Like brightly coloured beads on a string necklace, dropped carelessly by some Yorkshire Colossus, the walkers snaked their way up the craggy faces of Pen y Ghent. Like sheep, we followed, one by one, or in my case two by two as I now had a walking buddy.

'I'll bloody do it today, or break my arse trying", Phil Smith was steely and determined. He had attempted the three peaks two years earlier with his father-in-law. Only to fall at the final peak when severe pains in his knee had become unbearable.

"It's not the going up that does it", he told me. "It's the going down. Yer knees take all the impact".

He was certainly dressed like he meant business ; waterproof coat, lightweight trousers, gaiters and two telescopic walking sticks ( although I'm sure they must have a sexier name) and a rucksack that, by the looks of it, contained crampons, ice axes and a life raft (just in case, like).


In comparison, I looked like I'd popped out to the corner shop for the Radio Times and a packet of Digestive Hob-Knobs. His must of thought of me as a bit of a novice, though he was probably too polite to say so.

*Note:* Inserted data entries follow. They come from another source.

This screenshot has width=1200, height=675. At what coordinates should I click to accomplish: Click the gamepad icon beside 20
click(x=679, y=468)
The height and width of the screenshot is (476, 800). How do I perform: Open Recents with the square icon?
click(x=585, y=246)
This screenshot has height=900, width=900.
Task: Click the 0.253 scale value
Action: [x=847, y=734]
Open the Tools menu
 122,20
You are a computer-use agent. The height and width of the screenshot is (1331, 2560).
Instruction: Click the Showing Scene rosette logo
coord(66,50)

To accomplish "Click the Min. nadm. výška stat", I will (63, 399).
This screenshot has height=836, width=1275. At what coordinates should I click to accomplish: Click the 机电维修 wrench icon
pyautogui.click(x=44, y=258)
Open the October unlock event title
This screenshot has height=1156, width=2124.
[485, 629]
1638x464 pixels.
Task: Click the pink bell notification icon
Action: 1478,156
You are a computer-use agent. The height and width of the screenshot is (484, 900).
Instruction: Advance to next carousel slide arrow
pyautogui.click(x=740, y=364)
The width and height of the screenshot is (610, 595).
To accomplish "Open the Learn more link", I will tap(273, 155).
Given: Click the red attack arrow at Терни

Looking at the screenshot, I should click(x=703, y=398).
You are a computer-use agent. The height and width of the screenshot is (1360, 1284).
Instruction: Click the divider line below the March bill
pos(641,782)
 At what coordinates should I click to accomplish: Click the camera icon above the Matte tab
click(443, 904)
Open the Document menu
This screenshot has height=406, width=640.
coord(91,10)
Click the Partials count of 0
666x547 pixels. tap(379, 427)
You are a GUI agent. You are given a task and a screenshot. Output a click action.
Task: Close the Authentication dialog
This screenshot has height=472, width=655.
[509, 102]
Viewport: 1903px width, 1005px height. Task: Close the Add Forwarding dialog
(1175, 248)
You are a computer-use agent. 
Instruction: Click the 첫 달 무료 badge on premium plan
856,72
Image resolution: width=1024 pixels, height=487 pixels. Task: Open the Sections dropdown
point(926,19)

"So I take it you're a bit of a novice to this sort of lark are you?"
I knew it!
"Is it that obvious?" I replied.
"A bit".
"Do you think I'm lacking a bit of kit?" I nodded at his backpack. Packed to the gills, it made him look like a shell-endowed turtle.


"Well, the gear is only part of the preparation." He countered and suddenly went all distant and wise, like a father instructing his son, " Yeh, your body can let you down alright, but it's in here you got to be strong". He tapped the side of his head and fixed me with a glare.

At times like this Phil looked a lot older than his 34 years. His weathered features and stocky build added to his robust air. If I was going to make this journey to the end there was no better person to be hooked up with, I thought. This trek was no laughing matter. It would be hard and gruelling. Now, I had the experienced guidance of a man who had given it his all...and failed. Now he was back. Arnie-style.  And fixated on nothing but success. One way or another we would reach the end together, whether it was him carrying me or .... Well, it would probably have to be him carrying me, to be honest.

We started the clamber up east side of Pen y Ghent. So many walkers made it seem almost as if it were people climbing people. Perhaps a scene from a Hollywood blockbuster, where flood waters are rising and hundreds of survivors are desperately,trying to scrabble up to higher ground.

It would prove, for me, a wake up call for what i'd let myself in for. But for some it was proving a little too much already.

Two ladies with Macmillan T-shirts stretched tightly over their significant frames, like ceiling netting straining to holding back balloons at New Year's Eve party, were leaning against the side a huge boulder, red-faced and blowing hard.

 It was probably Brenda and Sue from the office, I guessed, who were  coaxed into coming along by their work colleagues, without being told, or fully appreciating, exactly what they were letting themselves in for.

"Where're the rest of them, Bren?" one puffed.
"They've gone on ahead, Sooz,"came the unsurprising news.
"Blimey, I could do with a ciggie, Bren"
"Me too!" Sue pulled out a pack and offered her friend a fag. Both keen to get some smoke down them, before anymore of that fresh air crap got in.

I was blowing a little, too and hot enough to take my coat off. It was clear that the first climb of the day would filter out the Brendas and Sues of this world, but soon I was to realise that the challenge was about to take no prisoners.